▶ _Stored data_:
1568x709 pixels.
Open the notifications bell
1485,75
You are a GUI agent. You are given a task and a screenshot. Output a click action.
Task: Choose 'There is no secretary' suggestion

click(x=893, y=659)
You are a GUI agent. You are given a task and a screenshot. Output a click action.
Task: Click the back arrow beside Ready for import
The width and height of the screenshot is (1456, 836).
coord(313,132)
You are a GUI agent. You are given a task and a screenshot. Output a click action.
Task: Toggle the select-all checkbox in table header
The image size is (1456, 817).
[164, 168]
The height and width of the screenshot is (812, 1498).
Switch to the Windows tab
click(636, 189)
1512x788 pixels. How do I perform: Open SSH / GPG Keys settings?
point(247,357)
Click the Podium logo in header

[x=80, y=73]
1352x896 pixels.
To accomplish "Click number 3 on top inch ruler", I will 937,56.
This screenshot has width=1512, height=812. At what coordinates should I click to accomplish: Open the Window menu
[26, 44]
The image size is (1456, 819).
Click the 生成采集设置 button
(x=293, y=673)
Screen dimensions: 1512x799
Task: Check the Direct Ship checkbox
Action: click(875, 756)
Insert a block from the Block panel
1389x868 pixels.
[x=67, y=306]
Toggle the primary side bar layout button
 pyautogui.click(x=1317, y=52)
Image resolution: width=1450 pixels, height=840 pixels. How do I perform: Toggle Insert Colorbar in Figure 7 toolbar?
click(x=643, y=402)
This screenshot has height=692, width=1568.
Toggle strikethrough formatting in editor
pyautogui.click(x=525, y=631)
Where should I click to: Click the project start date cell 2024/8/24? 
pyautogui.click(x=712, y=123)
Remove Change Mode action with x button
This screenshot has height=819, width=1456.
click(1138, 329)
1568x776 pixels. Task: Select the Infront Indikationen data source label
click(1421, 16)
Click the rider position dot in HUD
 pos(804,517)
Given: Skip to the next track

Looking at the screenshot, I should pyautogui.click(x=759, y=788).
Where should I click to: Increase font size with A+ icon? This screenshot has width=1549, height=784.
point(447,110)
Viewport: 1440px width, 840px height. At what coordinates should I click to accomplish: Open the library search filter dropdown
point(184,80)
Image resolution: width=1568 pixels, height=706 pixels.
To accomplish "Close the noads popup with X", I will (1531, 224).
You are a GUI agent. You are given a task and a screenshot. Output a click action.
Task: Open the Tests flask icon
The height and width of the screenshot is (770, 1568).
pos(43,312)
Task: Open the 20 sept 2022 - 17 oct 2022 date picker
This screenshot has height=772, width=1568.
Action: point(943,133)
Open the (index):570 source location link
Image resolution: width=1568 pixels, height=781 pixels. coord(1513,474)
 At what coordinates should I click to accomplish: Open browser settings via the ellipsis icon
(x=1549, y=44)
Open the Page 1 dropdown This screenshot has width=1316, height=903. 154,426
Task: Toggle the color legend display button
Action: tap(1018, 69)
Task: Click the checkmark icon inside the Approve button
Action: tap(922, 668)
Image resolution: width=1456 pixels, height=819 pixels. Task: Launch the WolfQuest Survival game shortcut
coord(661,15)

▶ _Task directions_: From the line containing "The height and width of the screenshot is (770, 1568)." down to the last line of the data above, copy every line exactly; leave out all other lines.

▶ _Exercise output_:
The height and width of the screenshot is (770, 1568).
pos(43,312)
Task: Open the 20 sept 2022 - 17 oct 2022 date picker
This screenshot has height=772, width=1568.
Action: point(943,133)
Open the (index):570 source location link
Image resolution: width=1568 pixels, height=781 pixels. coord(1513,474)
 At what coordinates should I click to accomplish: Open browser settings via the ellipsis icon
(x=1549, y=44)
Open the Page 1 dropdown This screenshot has width=1316, height=903. 154,426
Task: Toggle the color legend display button
Action: tap(1018, 69)
Task: Click the checkmark icon inside the Approve button
Action: tap(922, 668)
Image resolution: width=1456 pixels, height=819 pixels. Task: Launch the WolfQuest Survival game shortcut
coord(661,15)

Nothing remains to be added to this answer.